Now think about how to optimize it. We can find that, p'\Sigma_{k=q'-p}^{len-j}dp(len-j,k) is a range sum of dp(len-j, k), while \Sigma_{k=0}^{q'-p-1}dp(len-j,k)\times (p+k)=p\times \Sigma_{k=0}^{q'-p-1}dp(len-j,k)+\Sigma_{k=0}^{q'-p-1}k\times dp(len-j,k) is a combination of range sum of dp(len-j, k) and range sum of k\times dp(len-j,k). So we can get them in O(1) time with O(N^2) precalculation. Problem solved.

The overall time complexity is O(N^2).

(I’ve almost completed writing this but I see that aging1986 has a similar solution. Now this comment is pointless but I’ll post it anyway.)

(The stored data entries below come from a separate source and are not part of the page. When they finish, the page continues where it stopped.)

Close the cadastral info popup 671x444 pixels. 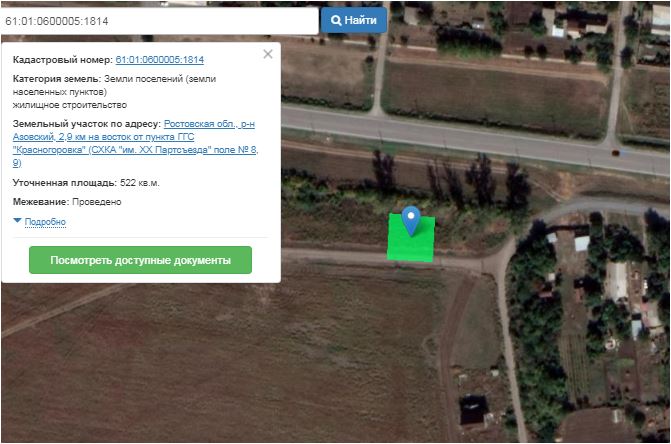[x=268, y=54]
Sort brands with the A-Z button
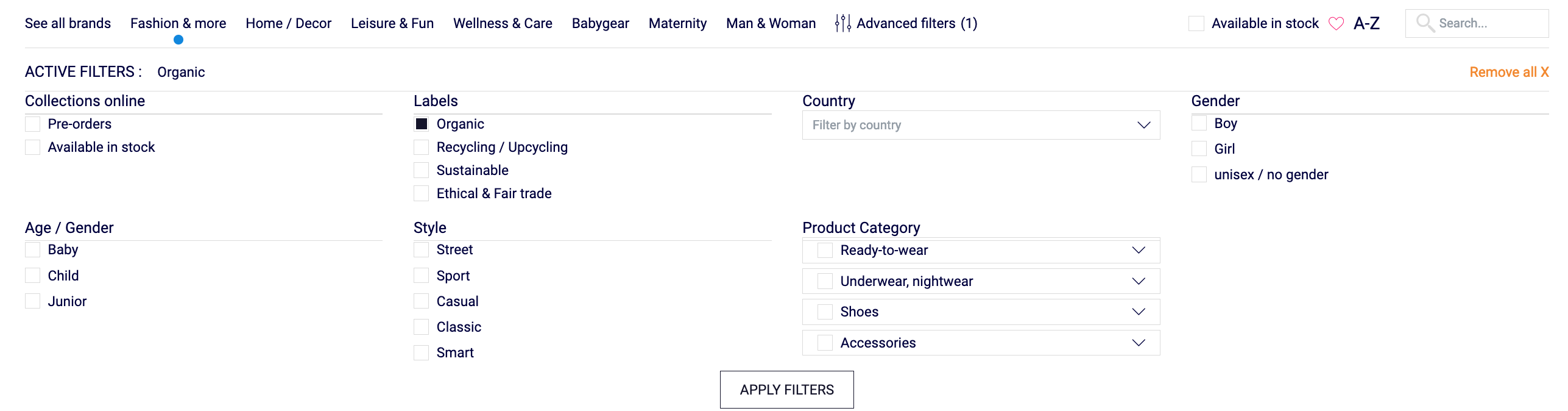This screenshot has width=1568, height=411. tap(1366, 23)
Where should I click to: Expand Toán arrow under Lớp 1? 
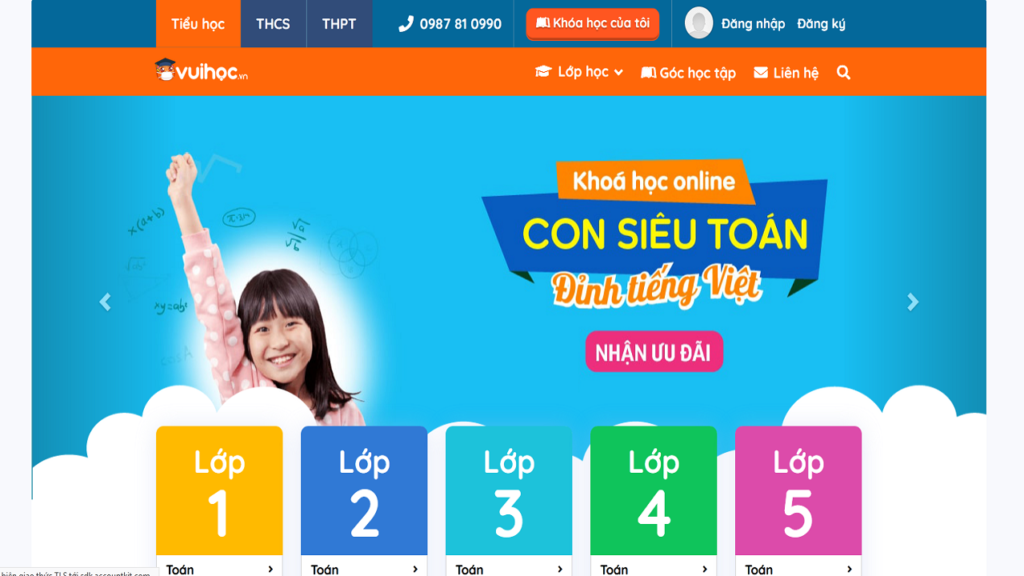270,569
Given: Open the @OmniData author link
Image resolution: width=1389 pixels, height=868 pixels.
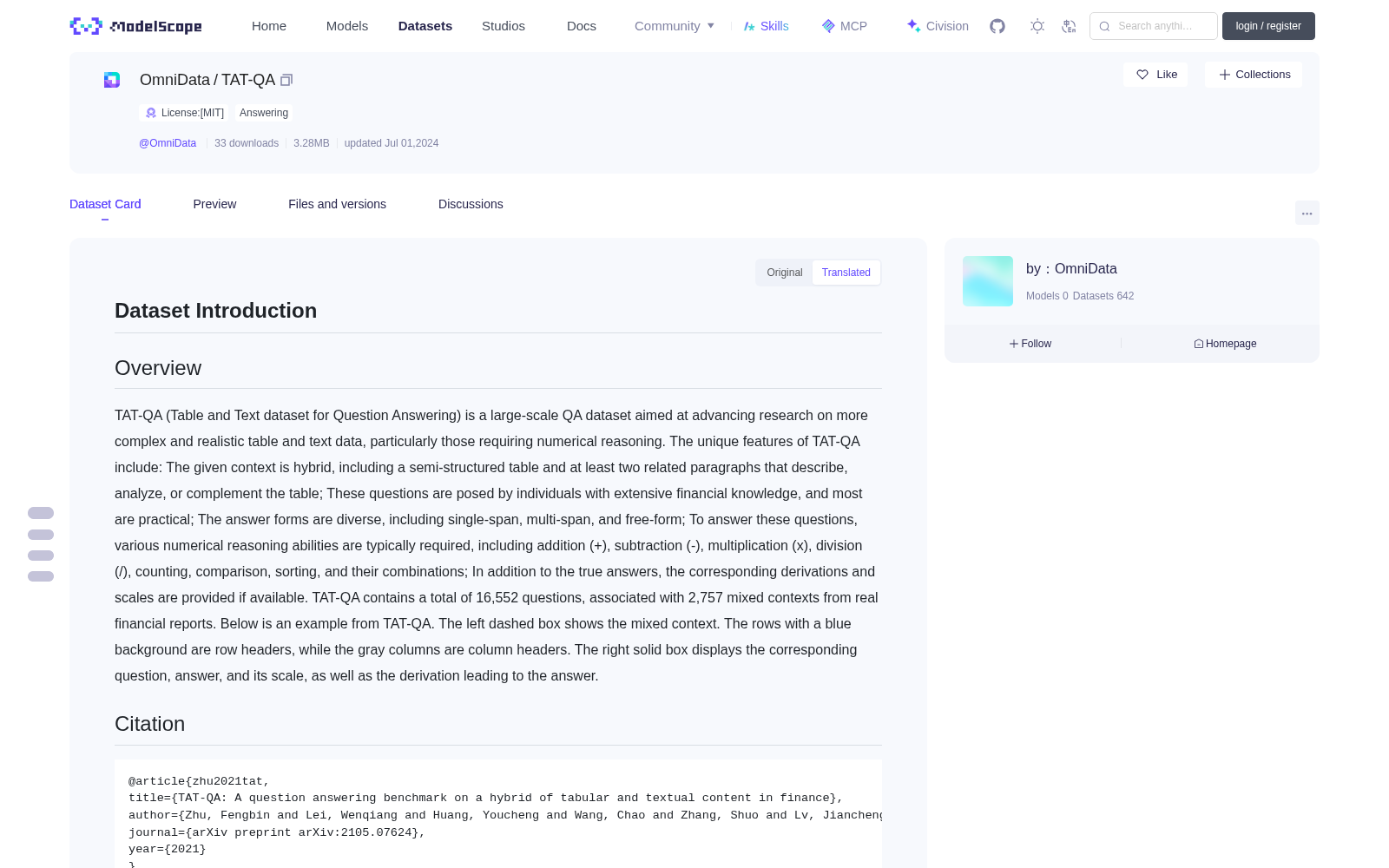Looking at the screenshot, I should click(x=168, y=143).
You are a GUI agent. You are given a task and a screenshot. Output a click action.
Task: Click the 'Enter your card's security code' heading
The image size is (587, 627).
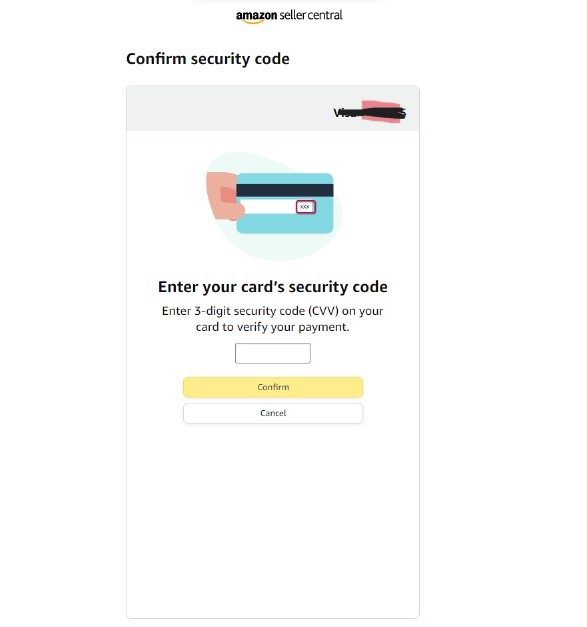pos(273,287)
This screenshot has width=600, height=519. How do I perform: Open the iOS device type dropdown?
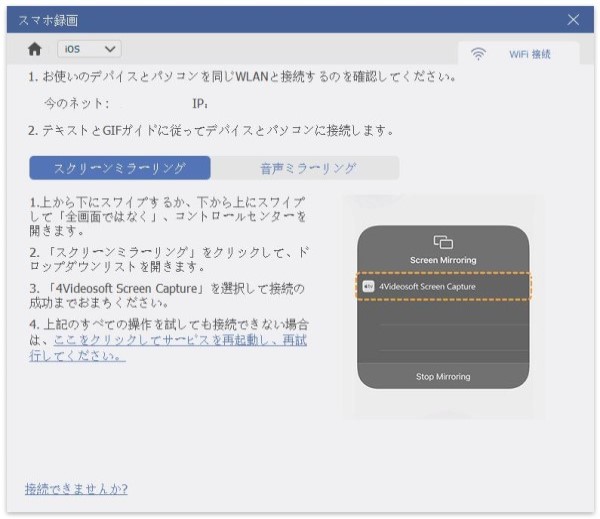click(88, 48)
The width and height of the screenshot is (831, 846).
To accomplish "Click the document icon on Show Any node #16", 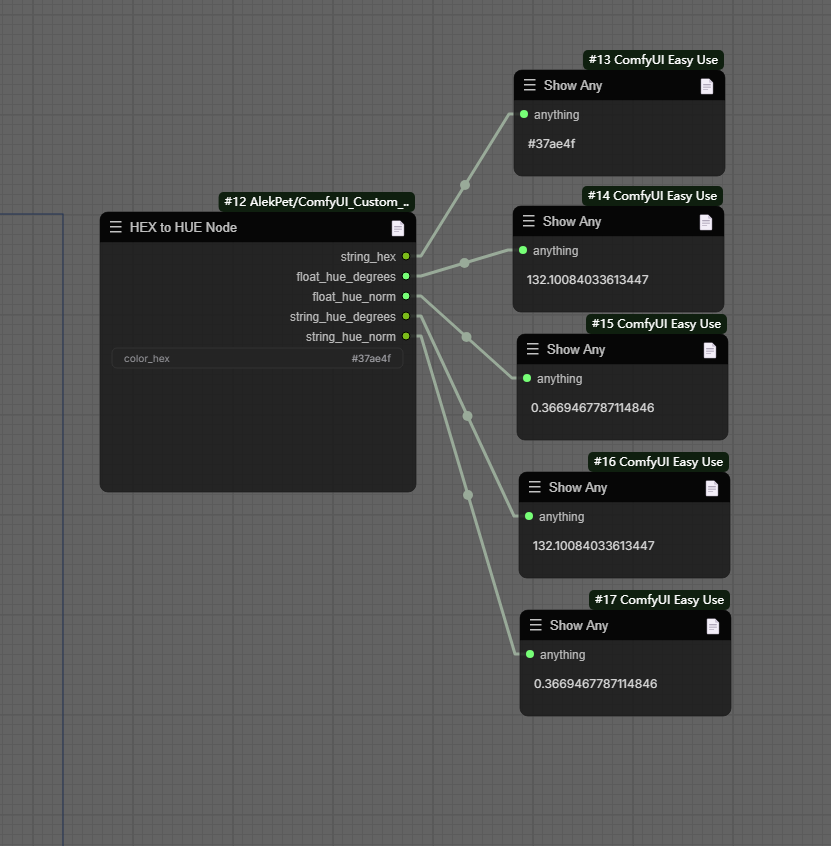I will 712,488.
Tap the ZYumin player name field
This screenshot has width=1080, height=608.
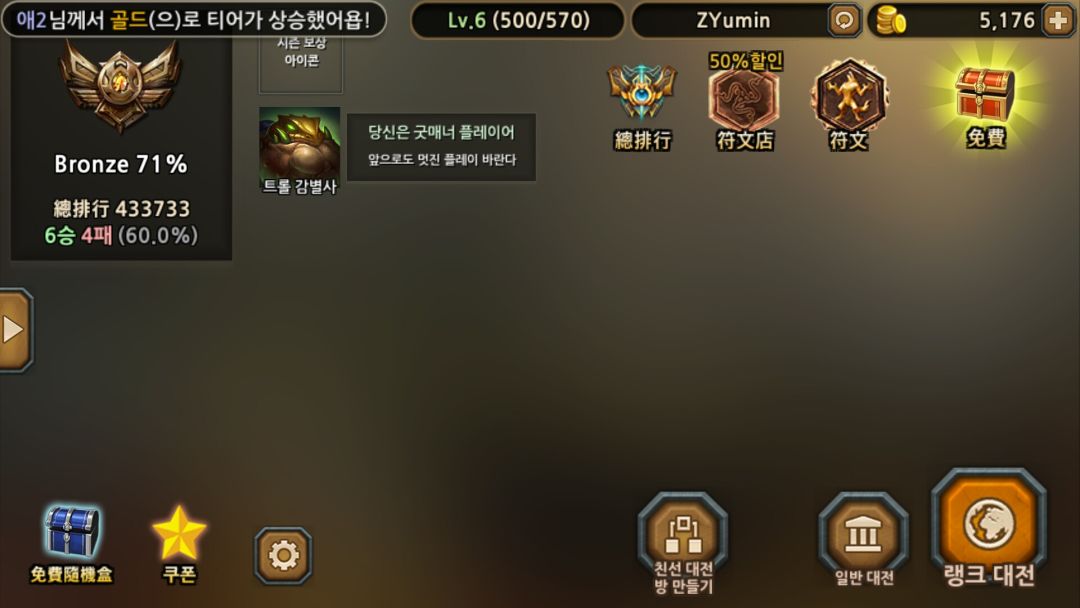click(733, 21)
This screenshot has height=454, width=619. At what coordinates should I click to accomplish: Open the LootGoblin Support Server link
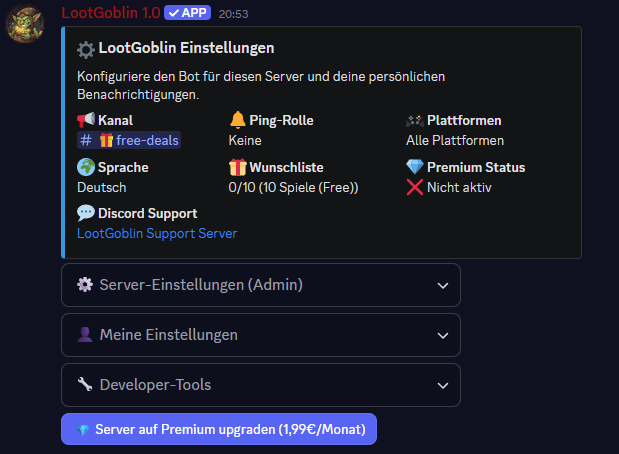tap(157, 233)
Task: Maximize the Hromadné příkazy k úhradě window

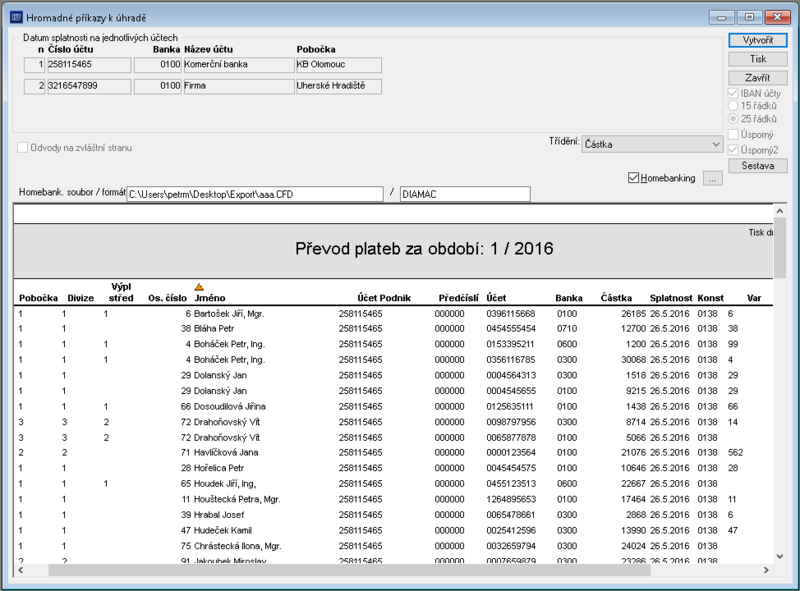Action: (749, 17)
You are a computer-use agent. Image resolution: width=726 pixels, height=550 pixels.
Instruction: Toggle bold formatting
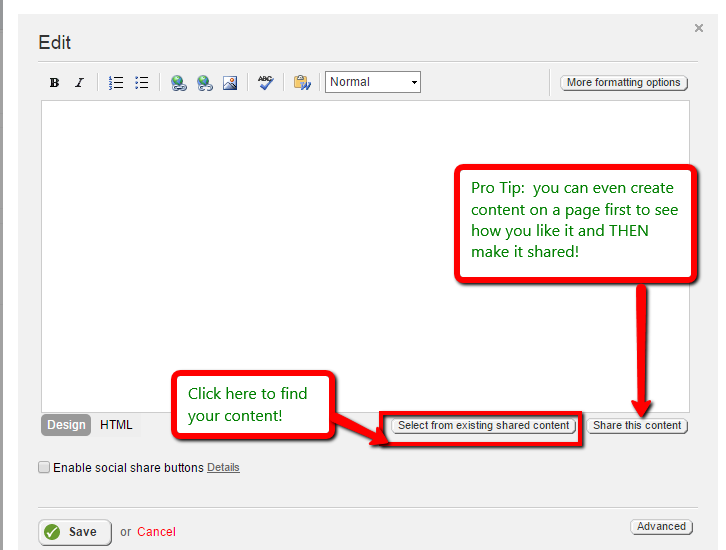coord(54,83)

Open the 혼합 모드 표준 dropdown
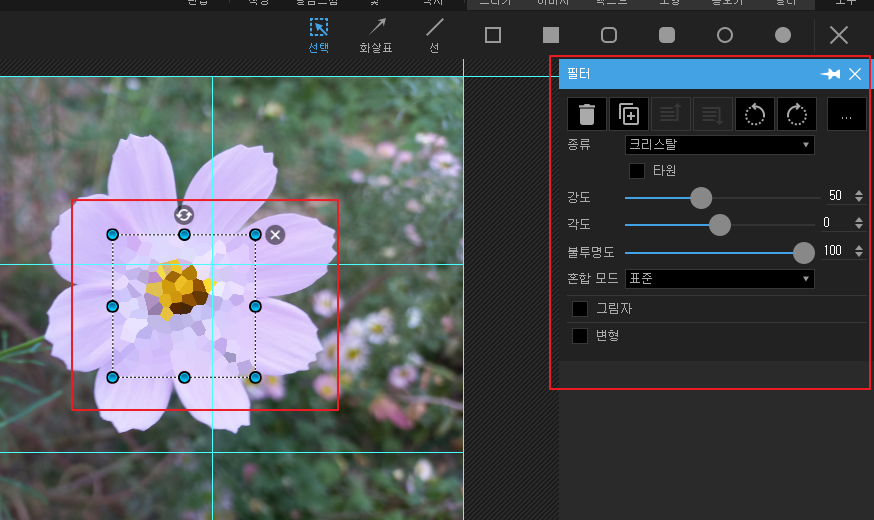pyautogui.click(x=720, y=279)
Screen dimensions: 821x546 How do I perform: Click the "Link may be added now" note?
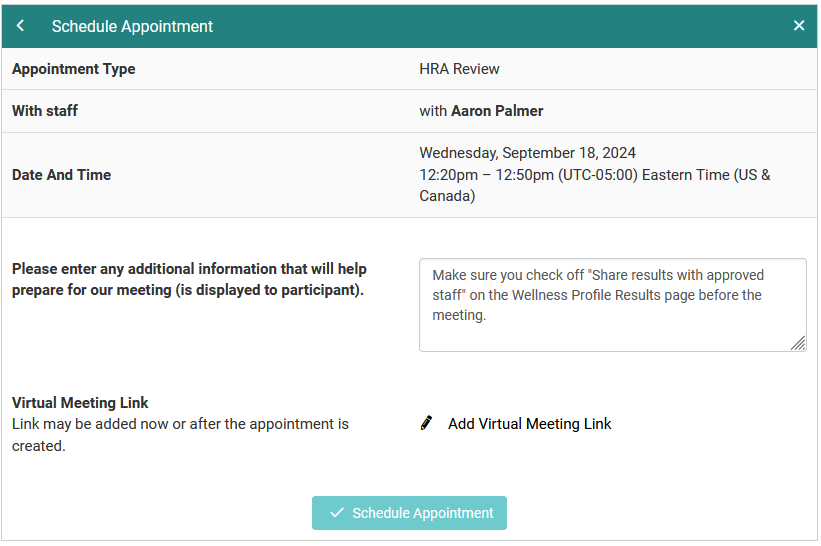180,434
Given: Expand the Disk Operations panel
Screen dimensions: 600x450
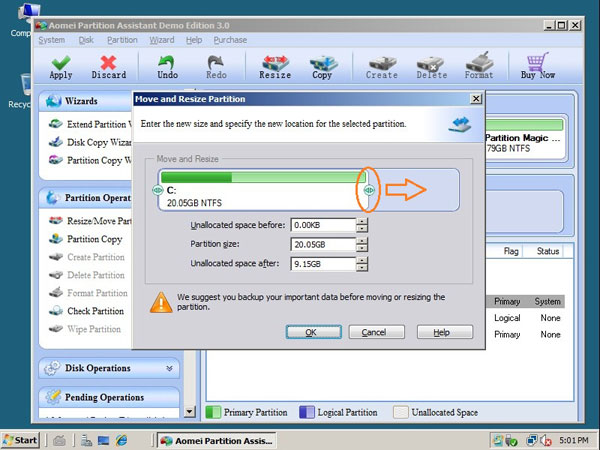Looking at the screenshot, I should [169, 368].
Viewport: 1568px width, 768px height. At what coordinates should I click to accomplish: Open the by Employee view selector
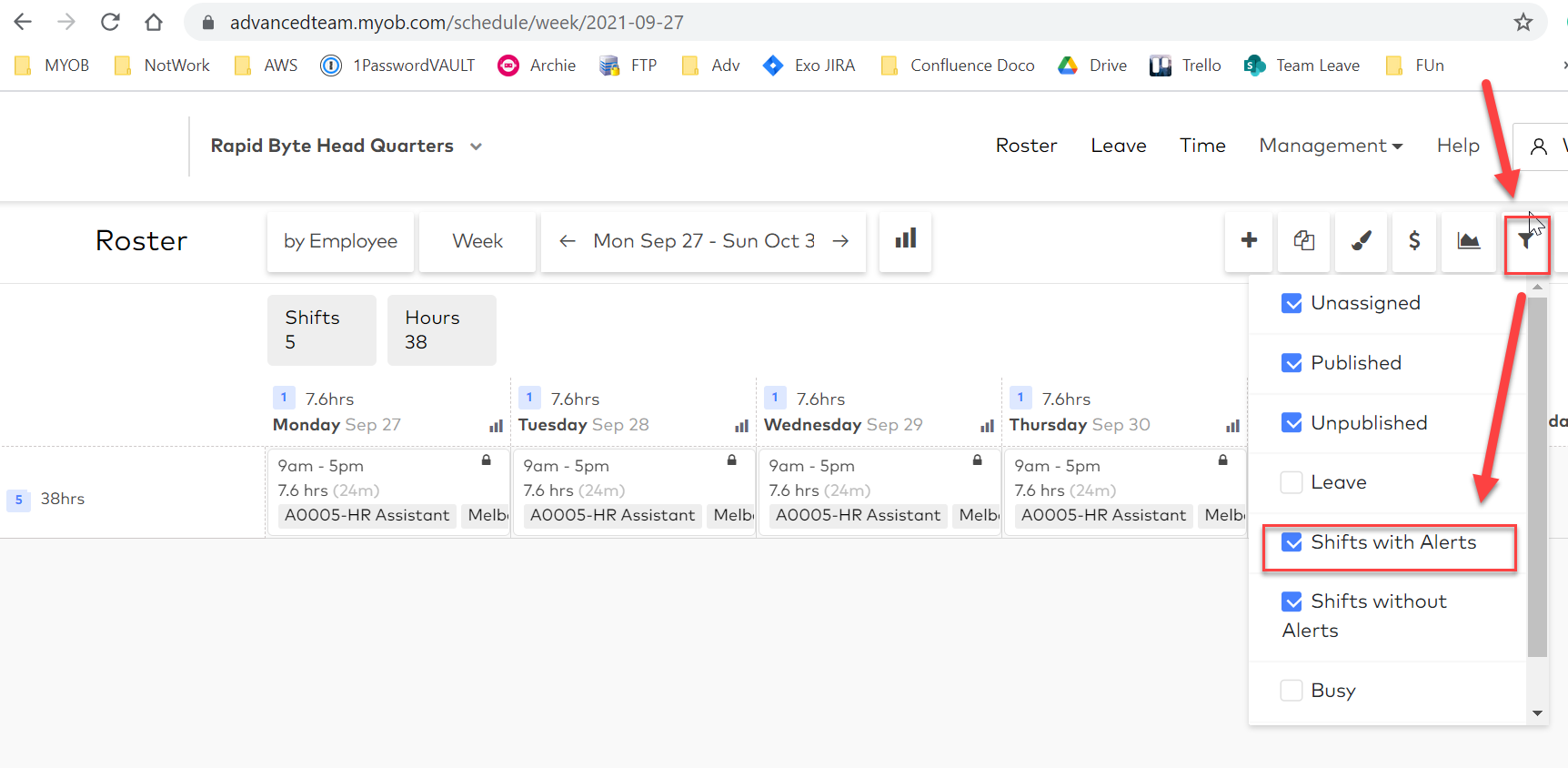pos(340,241)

Here’s my solution for calculating f(B) for the case where number of digits are equal (a similar but simpler procedure can be done when the number has fewer digits than that of B):

Iterate on the number of digits of the common prefix with B (call it d), the next digit, and the number occurrences of 5 in the suffix (call it c_5). The number of ways to assign the positions of 5 in the suffix is just a binomial coefficient. Precompute dp[i][j], the count of i digit numbers without 0 and 5 such that there are j 2s in the factorization of the product all digits.

There are two cases based on the total number of occurrences of 2 in the prime factorisation of the product (call it c_2):

• If c_2 \ge c_5, the expression will involve a range sum query on dp[n - d- 1][j] where j belongs to some continuous range.
• Otherwise, the expression will involve a range sum query on dp[n - d - 1][j]*j and a range sum query on dp[n - d - 1][j].

We can precompute for both of these types of range queries using prefix sums. Can also save some memory by not storing a row up to something like 3000 but up to only like 1000 by allowing 1000 to represent everything bigger than 1000 as well.